1章C#の基礎
プログラミング言語C#(シーシャープ)は、Webサイト、クラウドベースシステム、IoTデバイス、機械学習、デスクトップアプリケーション、組み込みコントローラ、モバイルアプリ、ゲーム、コマンドラインユーティリティなどのさまざまな種類のアプリケーションに使うことができます。C#は、.NETと総称されるランタイム、ライブラリ、ツール群とともに約20年にわたってWindows開発者から評価されていますが、近年は他のプラットフォームでも使えるようになっています。Microsoftは2016年6月に.NET Coreバージョン1.0をリリースしました。.NET Coreは.NETのクロスプラットフォームバージョンであり、C#で書かれたWebアプリケーション、マイクロサービス、コンソールアプリケーションを、WindowsだけでなくmacOSとLinux上でも実行できるようにするものです。

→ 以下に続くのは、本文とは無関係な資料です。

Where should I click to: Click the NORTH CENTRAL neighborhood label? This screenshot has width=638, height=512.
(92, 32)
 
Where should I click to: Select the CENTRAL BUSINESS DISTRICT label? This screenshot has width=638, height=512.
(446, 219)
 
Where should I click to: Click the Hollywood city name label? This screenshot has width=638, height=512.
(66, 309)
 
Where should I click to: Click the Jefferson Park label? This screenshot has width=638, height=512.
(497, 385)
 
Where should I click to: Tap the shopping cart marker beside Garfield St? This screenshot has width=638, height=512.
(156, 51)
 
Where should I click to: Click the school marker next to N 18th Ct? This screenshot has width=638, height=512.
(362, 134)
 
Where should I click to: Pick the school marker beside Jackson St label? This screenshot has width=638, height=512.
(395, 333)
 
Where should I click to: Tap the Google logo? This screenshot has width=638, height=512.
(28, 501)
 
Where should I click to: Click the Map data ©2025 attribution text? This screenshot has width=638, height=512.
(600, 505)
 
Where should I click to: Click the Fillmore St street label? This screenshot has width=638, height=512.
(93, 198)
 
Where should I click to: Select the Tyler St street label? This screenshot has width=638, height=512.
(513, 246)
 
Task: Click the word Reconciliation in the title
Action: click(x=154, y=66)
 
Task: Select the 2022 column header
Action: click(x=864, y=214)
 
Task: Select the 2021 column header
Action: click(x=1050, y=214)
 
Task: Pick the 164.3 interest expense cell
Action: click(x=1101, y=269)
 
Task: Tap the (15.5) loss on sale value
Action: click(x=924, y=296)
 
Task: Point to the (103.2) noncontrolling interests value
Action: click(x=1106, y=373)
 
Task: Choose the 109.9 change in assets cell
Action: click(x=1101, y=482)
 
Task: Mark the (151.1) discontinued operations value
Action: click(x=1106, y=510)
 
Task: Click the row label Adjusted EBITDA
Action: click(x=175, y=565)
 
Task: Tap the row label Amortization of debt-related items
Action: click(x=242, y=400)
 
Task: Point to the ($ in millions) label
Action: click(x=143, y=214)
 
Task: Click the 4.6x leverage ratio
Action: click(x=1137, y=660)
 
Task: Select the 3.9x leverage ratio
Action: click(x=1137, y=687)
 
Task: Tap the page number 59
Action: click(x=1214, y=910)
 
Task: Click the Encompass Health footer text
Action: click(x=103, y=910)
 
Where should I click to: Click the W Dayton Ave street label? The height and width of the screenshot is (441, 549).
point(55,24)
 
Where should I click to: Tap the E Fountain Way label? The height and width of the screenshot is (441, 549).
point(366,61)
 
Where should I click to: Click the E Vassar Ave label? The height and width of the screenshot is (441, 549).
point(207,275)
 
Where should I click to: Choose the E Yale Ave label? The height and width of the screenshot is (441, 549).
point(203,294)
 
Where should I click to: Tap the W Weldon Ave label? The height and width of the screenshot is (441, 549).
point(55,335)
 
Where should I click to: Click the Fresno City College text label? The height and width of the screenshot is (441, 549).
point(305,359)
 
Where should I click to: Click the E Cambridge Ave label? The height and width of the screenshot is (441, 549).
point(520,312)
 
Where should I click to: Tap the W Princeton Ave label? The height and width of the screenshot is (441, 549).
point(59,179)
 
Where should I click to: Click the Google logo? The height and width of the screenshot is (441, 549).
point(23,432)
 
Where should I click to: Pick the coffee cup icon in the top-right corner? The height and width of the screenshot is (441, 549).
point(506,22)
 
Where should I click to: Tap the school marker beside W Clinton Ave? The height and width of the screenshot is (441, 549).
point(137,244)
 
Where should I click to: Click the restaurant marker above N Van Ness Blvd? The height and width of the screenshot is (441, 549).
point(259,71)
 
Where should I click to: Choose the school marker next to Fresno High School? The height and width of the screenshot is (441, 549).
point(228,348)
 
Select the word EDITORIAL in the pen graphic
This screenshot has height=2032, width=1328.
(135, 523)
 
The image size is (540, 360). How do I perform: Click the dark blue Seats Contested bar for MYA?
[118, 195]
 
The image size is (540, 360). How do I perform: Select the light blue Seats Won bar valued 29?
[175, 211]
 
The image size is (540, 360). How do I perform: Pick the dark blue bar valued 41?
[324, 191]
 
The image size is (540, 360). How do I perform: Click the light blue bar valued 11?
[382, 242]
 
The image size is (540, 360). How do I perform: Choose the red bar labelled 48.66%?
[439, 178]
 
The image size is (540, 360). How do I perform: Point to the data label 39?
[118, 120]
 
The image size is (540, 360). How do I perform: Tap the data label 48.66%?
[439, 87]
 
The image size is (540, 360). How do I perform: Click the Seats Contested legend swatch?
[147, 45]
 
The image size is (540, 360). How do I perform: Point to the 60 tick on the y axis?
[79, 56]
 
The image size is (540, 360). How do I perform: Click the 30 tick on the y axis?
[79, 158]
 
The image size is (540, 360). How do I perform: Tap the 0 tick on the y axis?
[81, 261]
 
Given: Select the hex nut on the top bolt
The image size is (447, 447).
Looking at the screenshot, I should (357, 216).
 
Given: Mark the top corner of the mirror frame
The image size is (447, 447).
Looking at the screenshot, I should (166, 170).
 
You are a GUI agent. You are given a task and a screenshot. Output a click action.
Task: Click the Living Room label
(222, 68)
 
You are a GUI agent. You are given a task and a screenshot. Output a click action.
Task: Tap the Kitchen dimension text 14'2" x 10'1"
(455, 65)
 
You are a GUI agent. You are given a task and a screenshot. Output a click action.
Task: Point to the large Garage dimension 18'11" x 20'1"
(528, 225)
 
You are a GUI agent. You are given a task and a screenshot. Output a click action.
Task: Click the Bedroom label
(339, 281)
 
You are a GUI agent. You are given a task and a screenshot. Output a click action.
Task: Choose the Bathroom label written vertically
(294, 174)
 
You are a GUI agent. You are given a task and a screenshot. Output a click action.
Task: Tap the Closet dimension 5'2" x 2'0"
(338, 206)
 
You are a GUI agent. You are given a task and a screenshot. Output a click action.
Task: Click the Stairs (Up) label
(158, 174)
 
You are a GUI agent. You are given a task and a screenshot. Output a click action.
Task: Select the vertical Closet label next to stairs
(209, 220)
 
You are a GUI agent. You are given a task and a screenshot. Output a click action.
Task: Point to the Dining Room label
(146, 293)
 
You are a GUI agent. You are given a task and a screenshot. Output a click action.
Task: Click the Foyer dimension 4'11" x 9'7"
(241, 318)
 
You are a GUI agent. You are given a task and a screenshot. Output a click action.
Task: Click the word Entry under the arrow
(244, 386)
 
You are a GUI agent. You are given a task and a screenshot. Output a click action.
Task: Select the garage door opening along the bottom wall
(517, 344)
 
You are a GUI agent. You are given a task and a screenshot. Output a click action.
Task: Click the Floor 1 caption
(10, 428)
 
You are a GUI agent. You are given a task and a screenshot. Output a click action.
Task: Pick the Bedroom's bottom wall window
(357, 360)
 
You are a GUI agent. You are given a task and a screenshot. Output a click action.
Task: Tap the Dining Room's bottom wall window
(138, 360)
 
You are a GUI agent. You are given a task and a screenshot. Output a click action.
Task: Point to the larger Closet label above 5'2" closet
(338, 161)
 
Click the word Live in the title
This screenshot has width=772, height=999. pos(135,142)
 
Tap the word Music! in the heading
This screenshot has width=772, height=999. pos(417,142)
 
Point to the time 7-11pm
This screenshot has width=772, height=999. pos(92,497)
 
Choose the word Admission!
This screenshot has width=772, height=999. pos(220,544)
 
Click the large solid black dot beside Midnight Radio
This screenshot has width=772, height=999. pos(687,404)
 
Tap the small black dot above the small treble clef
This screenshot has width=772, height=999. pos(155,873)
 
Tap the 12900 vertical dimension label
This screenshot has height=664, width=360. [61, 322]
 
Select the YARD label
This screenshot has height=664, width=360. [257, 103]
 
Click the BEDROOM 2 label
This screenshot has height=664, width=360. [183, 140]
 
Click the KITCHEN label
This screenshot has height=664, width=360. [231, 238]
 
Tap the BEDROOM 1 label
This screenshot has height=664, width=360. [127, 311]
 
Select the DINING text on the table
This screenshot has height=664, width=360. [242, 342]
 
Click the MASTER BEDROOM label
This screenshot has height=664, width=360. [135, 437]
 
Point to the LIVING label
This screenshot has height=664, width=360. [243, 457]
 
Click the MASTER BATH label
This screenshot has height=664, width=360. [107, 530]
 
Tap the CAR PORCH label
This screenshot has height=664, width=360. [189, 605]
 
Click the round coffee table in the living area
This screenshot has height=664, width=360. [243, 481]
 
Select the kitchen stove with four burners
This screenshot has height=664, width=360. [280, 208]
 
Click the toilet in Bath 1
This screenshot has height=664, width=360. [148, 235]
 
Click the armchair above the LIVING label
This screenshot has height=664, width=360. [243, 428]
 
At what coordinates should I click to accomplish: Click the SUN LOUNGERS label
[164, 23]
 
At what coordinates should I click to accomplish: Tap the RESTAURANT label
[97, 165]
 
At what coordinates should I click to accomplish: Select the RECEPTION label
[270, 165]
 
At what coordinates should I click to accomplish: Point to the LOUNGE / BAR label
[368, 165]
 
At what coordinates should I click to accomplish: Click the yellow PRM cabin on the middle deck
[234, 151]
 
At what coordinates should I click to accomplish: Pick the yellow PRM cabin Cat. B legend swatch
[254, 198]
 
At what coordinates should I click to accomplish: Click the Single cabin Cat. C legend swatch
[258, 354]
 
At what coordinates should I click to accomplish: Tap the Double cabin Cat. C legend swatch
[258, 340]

このような他のプラットフォームへの進出は、Microsoftによるオープンソース開発の採用と密接に関連しています。C#の初期の時代には、Microsoftは全ソースコードを厳格に保護していましたが*1、今日ではC#に関するほぼすべてがオープンに開発され、Microsoft以外からのコード提供も歓迎されています。新しい言語機能案をGitHubで公開し、初期段階からコミュニティが関与できます。2014年に.NET Foundation(https://dotnetfoundation.org/)が設立されて.NETの世界でのオープンソースプロジェクトの開発を促進し、現在ではMicrosoftの最も重要なC#と.NETプロジェクトの多く(および多くの非Microsoftプロジェクト)がこの財団の管理下にあります。このようなプロジェクトにはMicrosoftのC#コンパイラ( ...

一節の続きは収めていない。